RNY vs DS; Both with Major Issues

Ledtter to the Editor: Bypassing Bariatric Surgery and Editorial Evidence

SUNY Downstate Medical Center

The journal published a rarity: an ethical, scientific, randomized, trial of bariatric surgery (1) exhibiting equipoise: the two operations are similar, in contrast with randomizations between operations with different mechanisms and effects (2) or between any operation and “medical” care (3), although long-term data demonstrate superiority of the one operation. One might question equality of the two hospitals, equivalency of the teams’ learning curves, follow-up schedules lacking postoperative “dietitian and surgeon” visits during the important 12-24 months after bypass operations in superobese patients and drawing conclusions after only 2 years when slopes of the mean BMI diverge in groups with different follow-up rates, and particularly too early to evaluate the most valuable benefits of these operations. However, the accompanying Editorial (4) raises more serious questions:

Is it accurate or “evidence-based” to portray superobese patients as “metabolically normal”, “healthy” or “near -normal”?

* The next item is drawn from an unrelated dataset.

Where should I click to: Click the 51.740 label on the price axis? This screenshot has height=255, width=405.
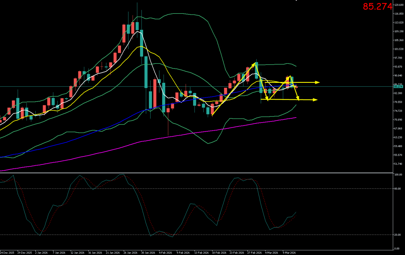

Should all malabsorptive operations be branded as “inherently dangerous”? Gastrointestinal surgery is “dangerous” yet meets risk-benefit and cost-benefit criteria or else would not be allowed?

Can outcomes of treatments of superobese patients be evaluated after only 2 years? No 2-year evidence supports stating: “greater weight loss does not seem to change the anticipated long-term outcomes for bariatric surgery”. Predictions before weight and compensatory adaptive mechanisms have stabilized are unfounded. There is no evidence that “Many patients are well-adapted to their obesity”; neither superobese patients in general nor ‘bariatric surgery’ patients. The editorial criticizes the “low methodological quality” of studies of bariatric surgery and requests “good evidence”, yet describes a rare complication as “particularly worrisome for these young women” based on one case-report (5). Not to trivialize this, but the complication is rare and easily prevented by standard of care following authoritative guidelines (editorial refs 3 and 4).

“Complications are serious” and “may take years to manifest” but it is not accurate that “the true complication rate over the lifetime of these young patients can be expected to be formidable”. Both operations have been performed for 35 years with large series exceeding 15 years, including two with offspring of mothers with the potentially more “dangerous” of the operations followed for 2-24 years. The complications are known, germane to gastrointestinal surgery, but most important: They are easily preventable by competent follow-up care and are substantially easier to treat effectively than superobesity or less extreme forms of obesity. In the final analysis patients must decide whether effects of these operations, beneficial or adverse, outweigh their own suffering with their disease. Responsible physicians must provide the best available understandable evidence to lay patients.


1. Sovik TT et al. Weight loss, cardiovascular risk factors and quality of life after gastric bypass and duodenal switch. Ann Intern Med 2011;155: 281-91

2. Kral JG. Psychosurgery for obesity. Obes Facts 2009;2:339-41

3. Kral JG et al. Flaws in methods of evidence-based medicine may adversely affect public health directives. Surgery 2005;137:279-84

4. Livingston EH. Primum Non Nocere. Ann Intern Med 2011;155:329-330.

5. Huerta S, Rogers LM, Li Z, Heber D, Liu C, Livingston EH. Vitamin A deficiency an a newborn resulting from maternal hypovitaminosis A after biliopancreatic diversion for the treatment of morbid obesity. Am J Clin Nutr. 2002:76:426-9.